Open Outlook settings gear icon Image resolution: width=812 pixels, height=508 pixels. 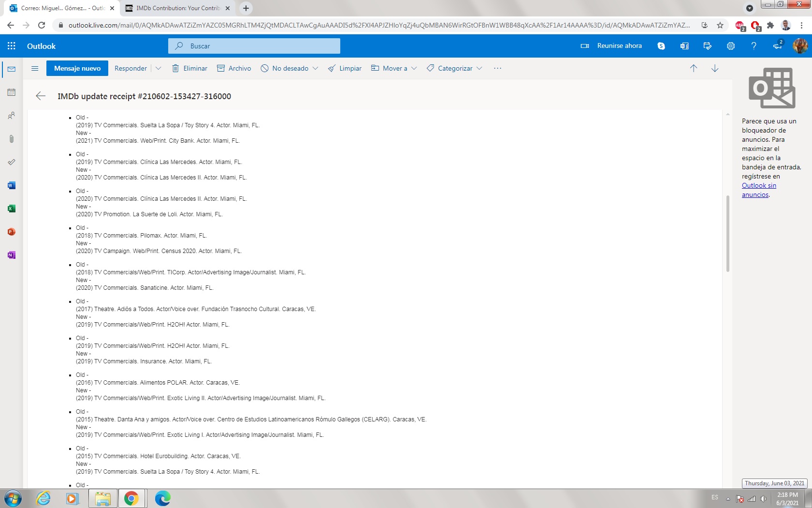coord(731,46)
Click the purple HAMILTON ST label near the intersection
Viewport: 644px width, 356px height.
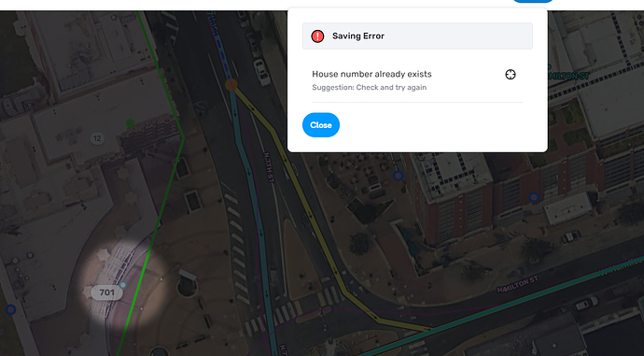click(517, 284)
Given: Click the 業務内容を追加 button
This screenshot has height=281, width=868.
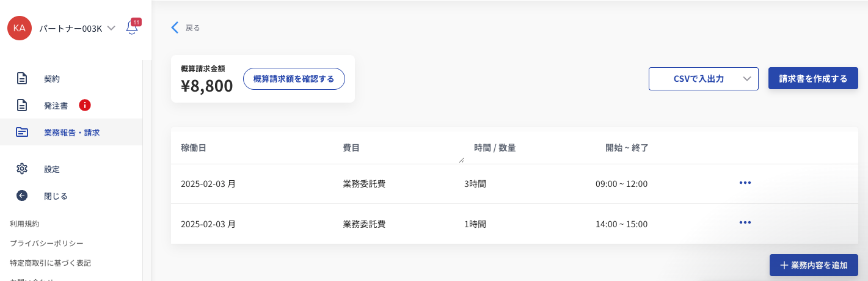Looking at the screenshot, I should point(814,265).
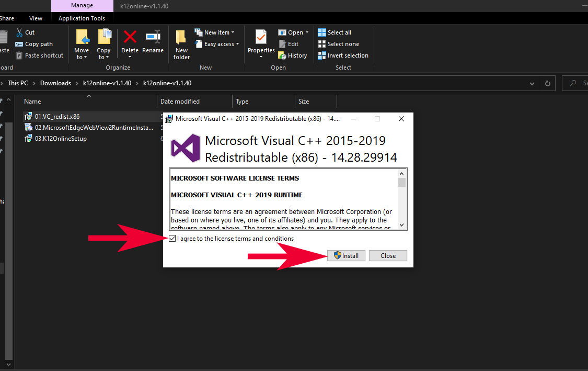
Task: Create a New folder
Action: tap(181, 44)
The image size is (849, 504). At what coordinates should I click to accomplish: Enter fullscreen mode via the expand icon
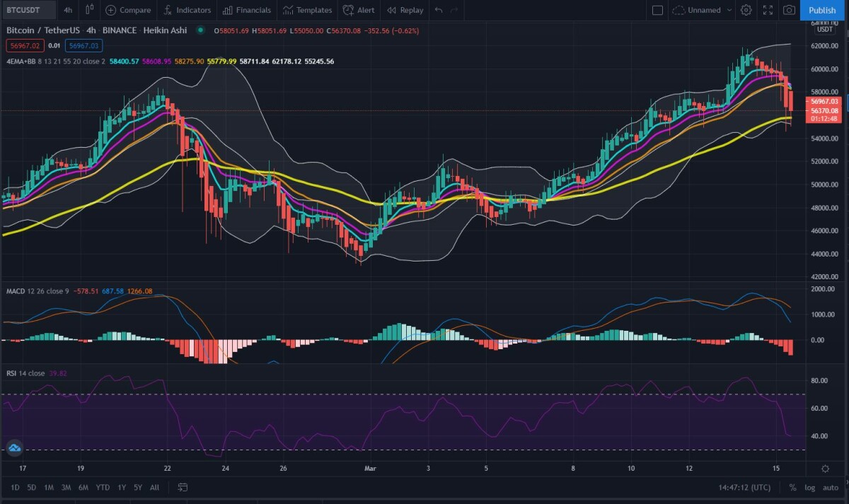click(767, 10)
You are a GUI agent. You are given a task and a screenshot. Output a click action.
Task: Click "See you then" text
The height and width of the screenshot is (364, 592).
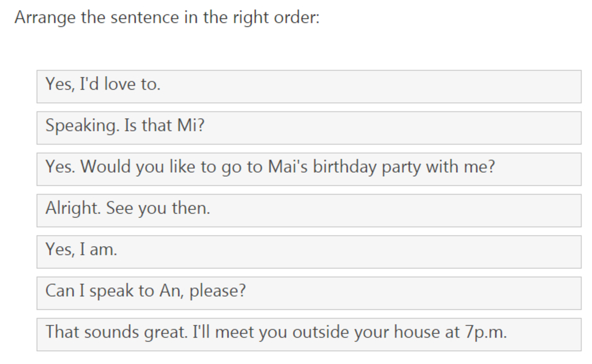click(158, 209)
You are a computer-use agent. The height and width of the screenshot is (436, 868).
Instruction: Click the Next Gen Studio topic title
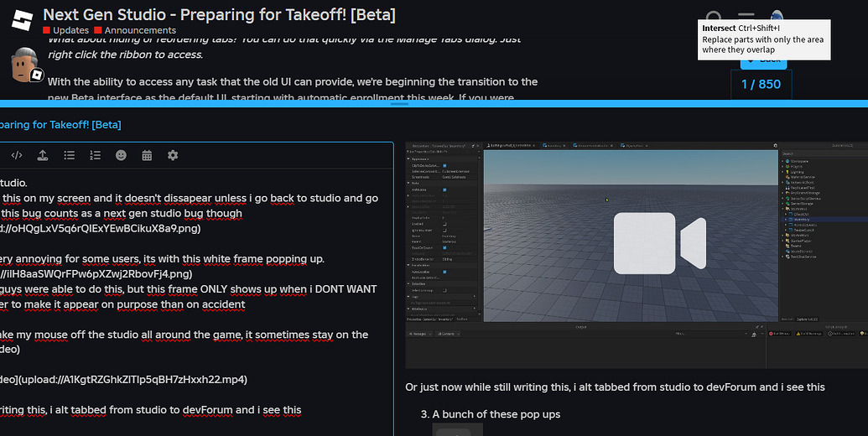click(219, 14)
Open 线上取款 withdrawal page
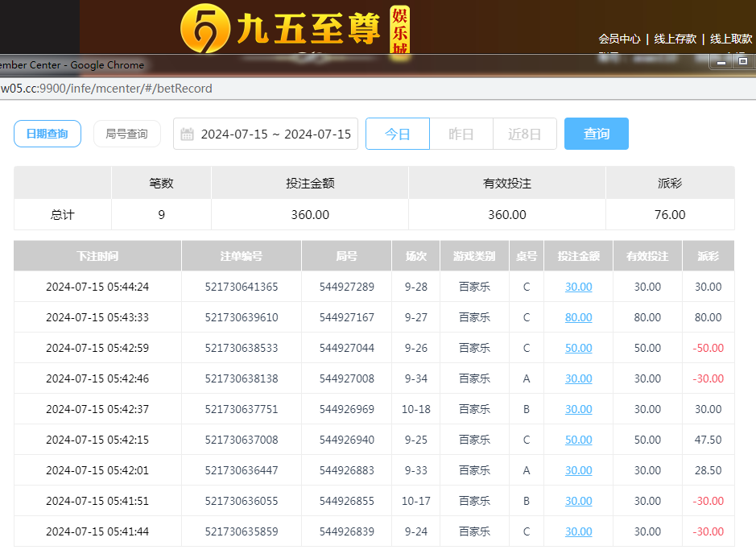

■ REQUIRED ACTION
Every line above with the string "agent" in it should be copied into the answer.

■ SOLUTION TO THIS EXERCISE
You are a GUI agent. You are given a task and a screenshot. Output a click action.
You are a computer-use agent. The height and width of the screenshot is (436, 868).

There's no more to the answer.